With more and better fast chargers in the pipeline and qualities that make it especially suitable as an urban bike, the Zero SR is now a viable option: That’s assuming you can get past the still-hefty price tag of course – the bike as-tested is $26,490 + ORC. Remember though, you aren’t putting petrol into it, ever, and servicing is about looking after the chassis only – no valve adjustments, oil changes, timing chains, etc. Zero claims the motor is good for over 450,000km!
The battery makes up a large heft of that price, so there is talk of leasing the things to make the bike more affordable and a whole swag of other measures to make this new form of transport manageable. The bike itself is great, it’s purely the practical elements still being worked out that will determine whether it becomes mainstream. In the meantime, the Zero SR is the best electric bikes have ever been, and has plenty of appeal as an urban warrior with a skillset other motorcycles can’t match. Tech-heads with big wallets won’t be able to resist it.
There were a few questions I got asked every time I took the Zero SR out – you can’t be shy when riding one of these as everyone wants to talk to you. Here are the answers:
- Can you ride it in the rain? Yes, you won’t get electrocuted. You can wash it, get it wet, just like any other bike.
- Is it silent? No, it’s not. On WOT, there’s a very mild electric motor whine, not much louder than a remote control car. Electric motors aren’t silent! Compared to an Akrapovic-piped Italian V-twin, though, yes, it’s relatively quiet.
- Where’s the clutch? There isn’t one – it’s like a scooter in this regard, making it really easy to ride, The main difference is that only the big maxi scooters could keep up with it in a straight line. And they make a lot more noise.
- Is it fast? Yes, it is. Straight line speed isn’t far off a fully blown sportsbike, but it is much easier to get off the line quickly, with no clutch or gears to worry about.
- Can you plug it into a powerpoint? Yep – it charges overnight in the shed, or plugged into an outside powerpoint, or into an extension cord out the window. This changes if you opt for the Charge Tank, which needs a larger car-spec charging point.

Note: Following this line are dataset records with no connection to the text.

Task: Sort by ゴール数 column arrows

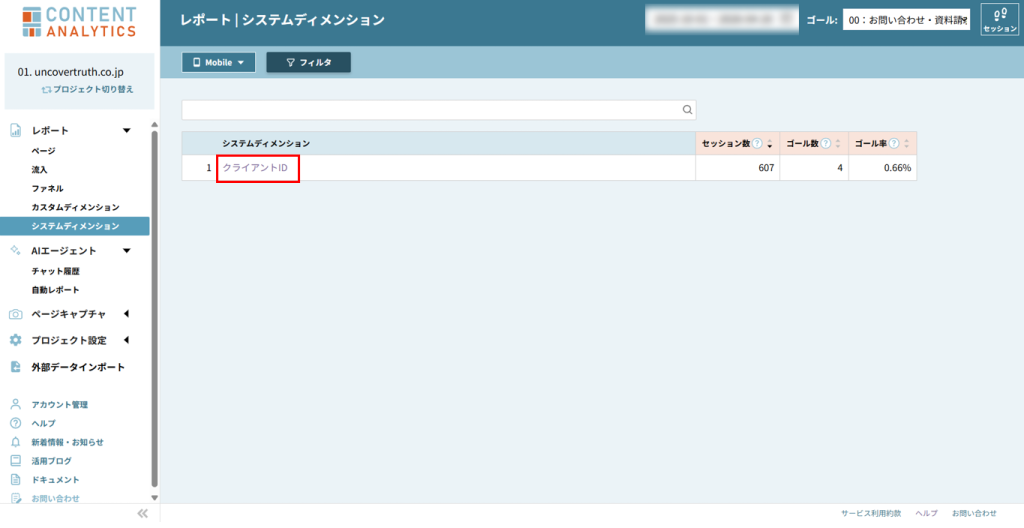Action: [x=838, y=144]
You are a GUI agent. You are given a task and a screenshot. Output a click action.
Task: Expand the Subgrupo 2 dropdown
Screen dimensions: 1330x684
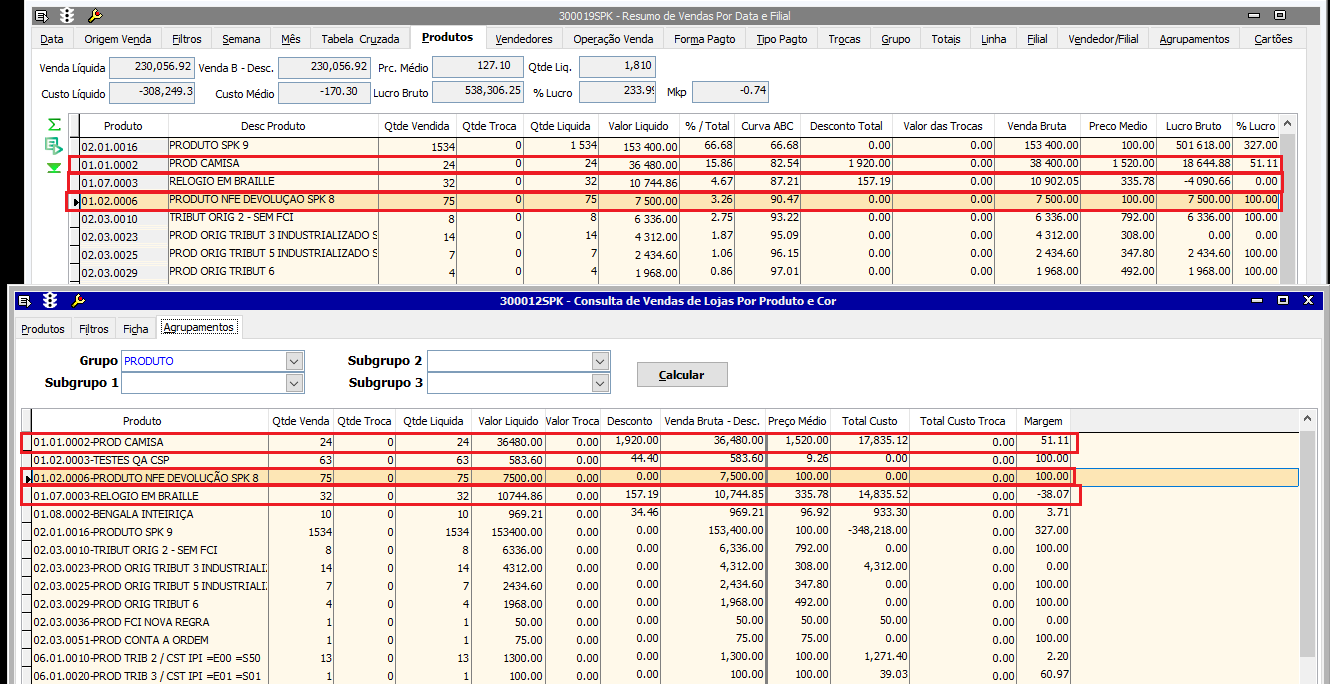pos(599,361)
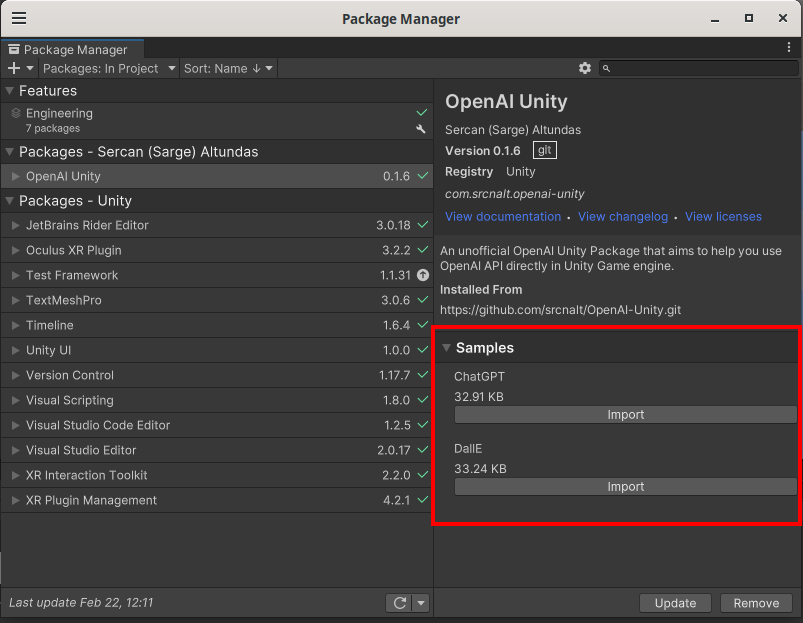Click the refresh package list icon

(400, 603)
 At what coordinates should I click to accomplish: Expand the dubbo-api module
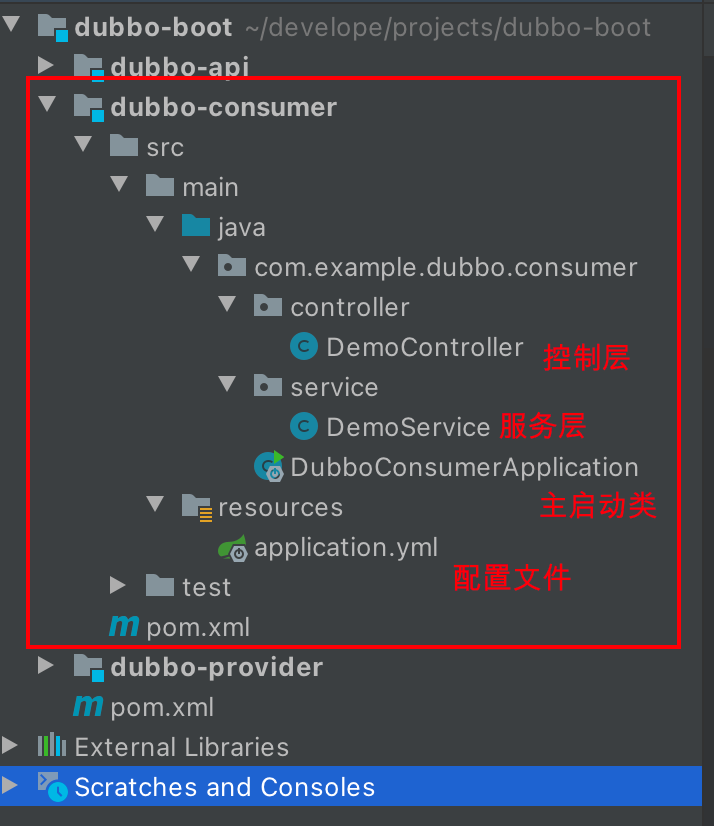(46, 65)
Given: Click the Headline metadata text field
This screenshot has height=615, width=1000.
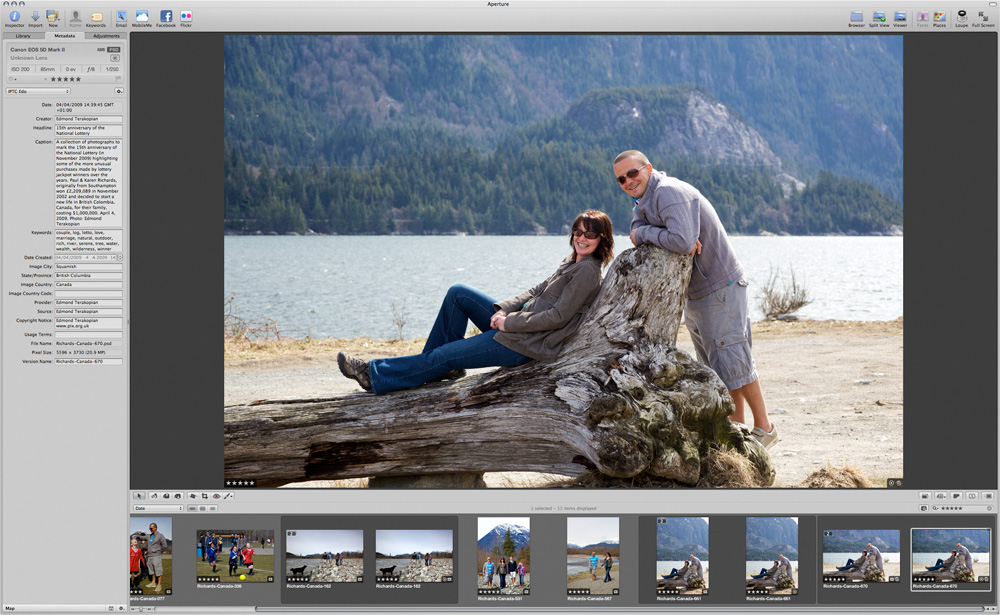Looking at the screenshot, I should coord(88,130).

Ummm, there isn’t any when it comes to road-registered two-wheelers. There are plenty in racing series such as TTXGP and the bikes that compete in the IOM races, but while there are some great examples of fast machines in those series, no one else has the range or balls of Zero when it comes to models that can be purchased for use on the road. It’s a whole new world and they are boldly striding into it with products that work, but go against conventional thinking – you have to admire Zero for that.

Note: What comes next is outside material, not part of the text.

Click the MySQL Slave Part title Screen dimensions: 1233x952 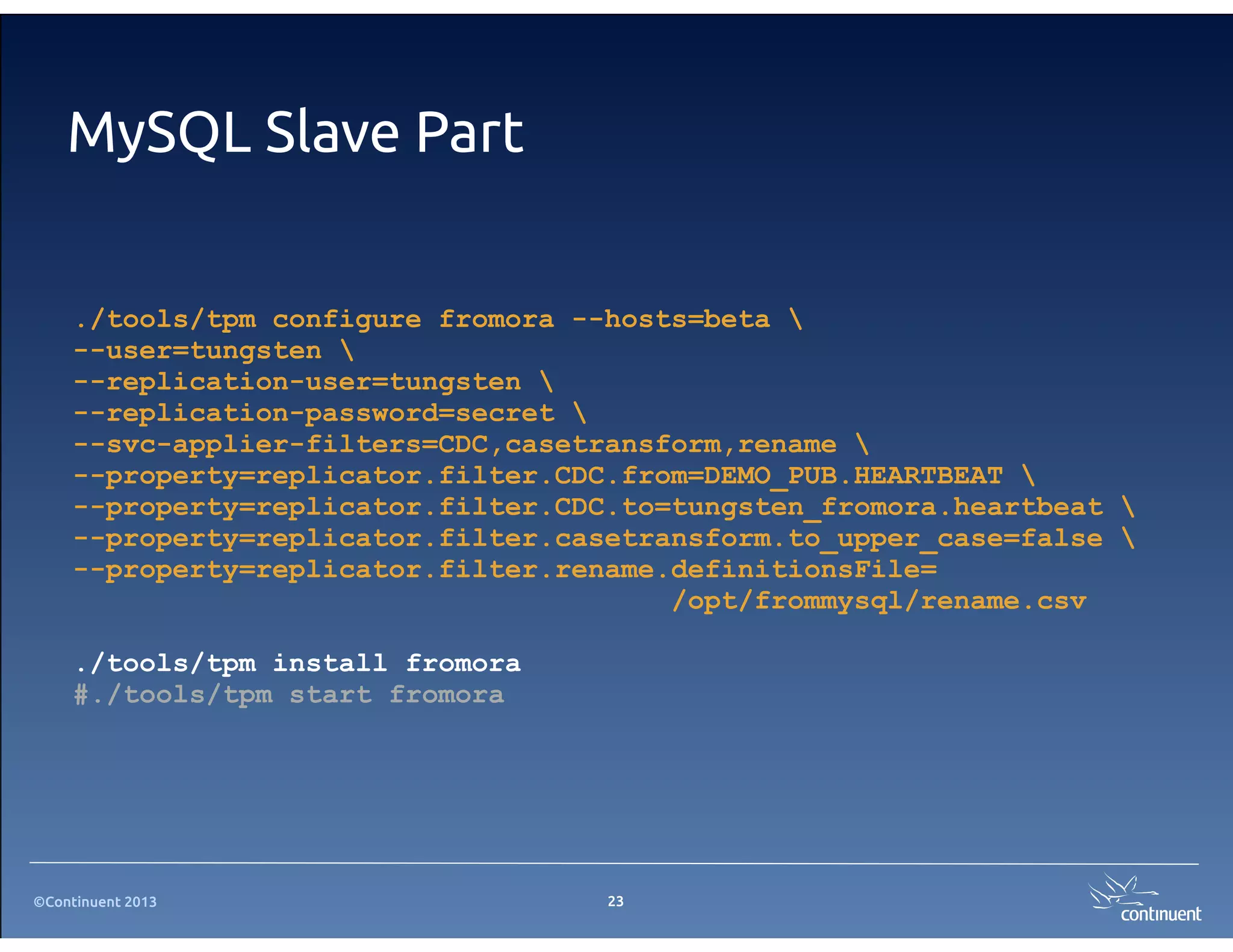[296, 132]
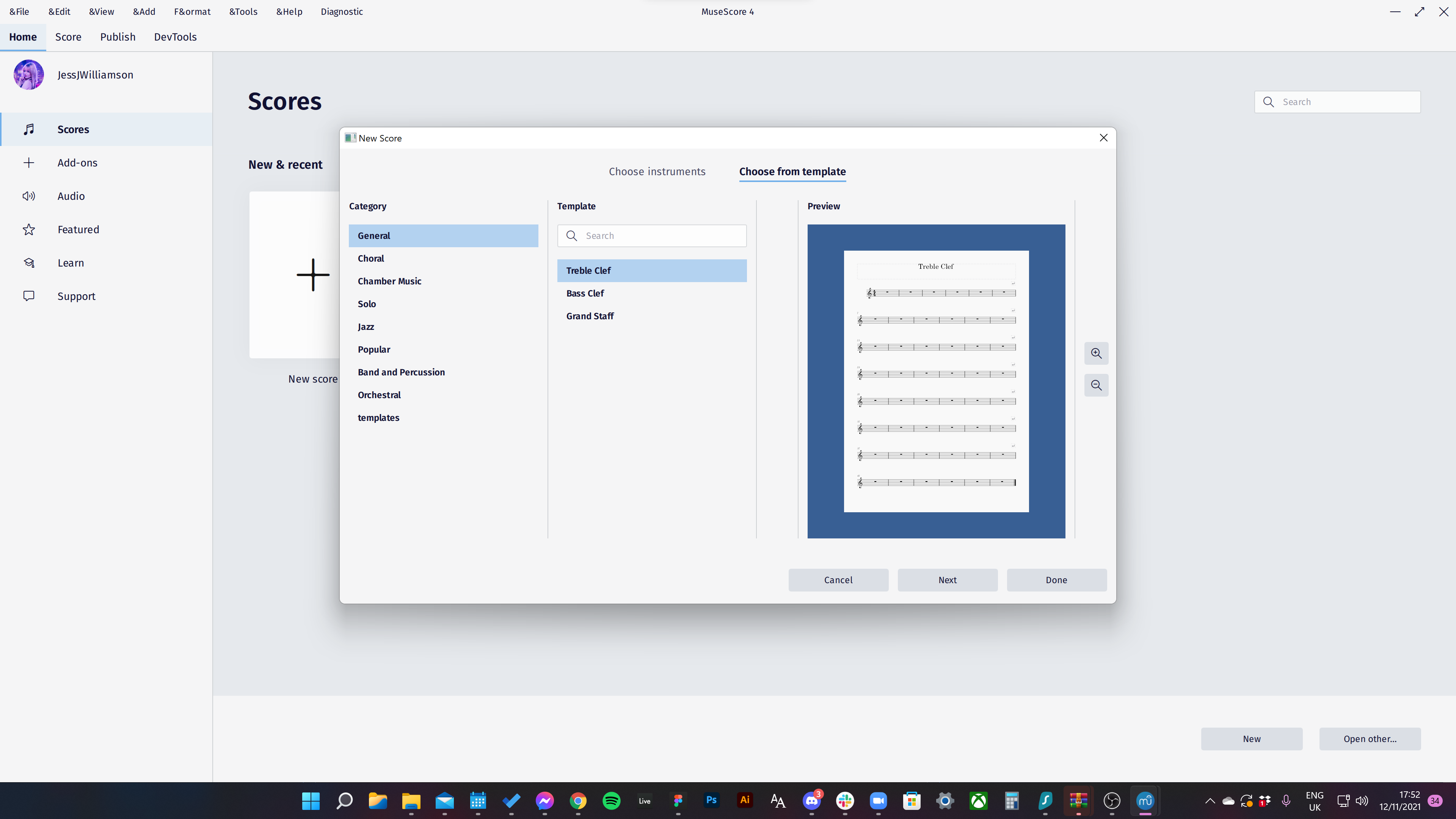Open the Diagnostic menu
The image size is (1456, 819).
341,11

My only problem with electric bikes is that while they don’t use fuel, at this point you predominately need to burn coal to charge them (or fire-up a petrol-powered generator), so the perceived environmental savings aren’t as great as some claim.
There was once a tongue-in-cheek ‘press release’ centring on the fact a car manufacturer had found a way to power a hybrid car on the smugness of its owners…
However, with wind, solar and surf power becoming more mainstream, and with the massive leaps in battery technology each and every year, this is becoming a moot point. These vehicles are here to stay – something that couldn’t be said five years ago.
There are a number of ideas being bandied about to improve range on electric vehicles. One is the use of a few standard-type batteries that can be swapped between bikes – just like you do with BBQ gas cylinders. Pull up, swap out your dead battery for a fresh ’un, and away you go! This is a long way off, obviously, but it’s an options.